The International Writers Magazine: Denmark

Aarhus – the city of smiles
Marianne de Nazareth

It’s been just over five months since I began my course in Aarhus, Denmark, with the Erasmus Mundus Masters in Journalism and Media within Globalization: The European Perspective and its already so fulfilling. 36 journalists from 19 different countries have come together to study for two years, far away from their home countries for the European experience.

It was as I got off my ‘plane in Copenhagen from Bangalore, India, and took the train to Aarhus that I realized how warm and welcoming the Danes as a race are.

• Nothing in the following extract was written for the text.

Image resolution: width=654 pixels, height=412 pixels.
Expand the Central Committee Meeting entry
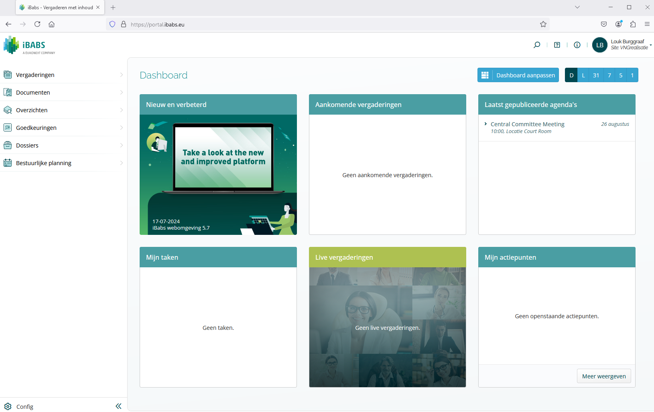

Helpful hands just scooped up my packed suitcases and helped me get in and off the train in minutes.

We began the course in August 2006 and now it is December and it feels we have always lived here in Aarhus. It’s a great little city with a character quite unlike any other city in Europe. We have mastered the art of taking buses to any part of the city we need to. Buying a bus pass gives us the freedom to hop on and hop off and ride anywhere we please. It’s also a great way to see the city and get familiar with all the landmarks around like the City Centre, Nobel Parken, Statsbiblioteket and of course the Journalisthojskolen where we attend class three times a week.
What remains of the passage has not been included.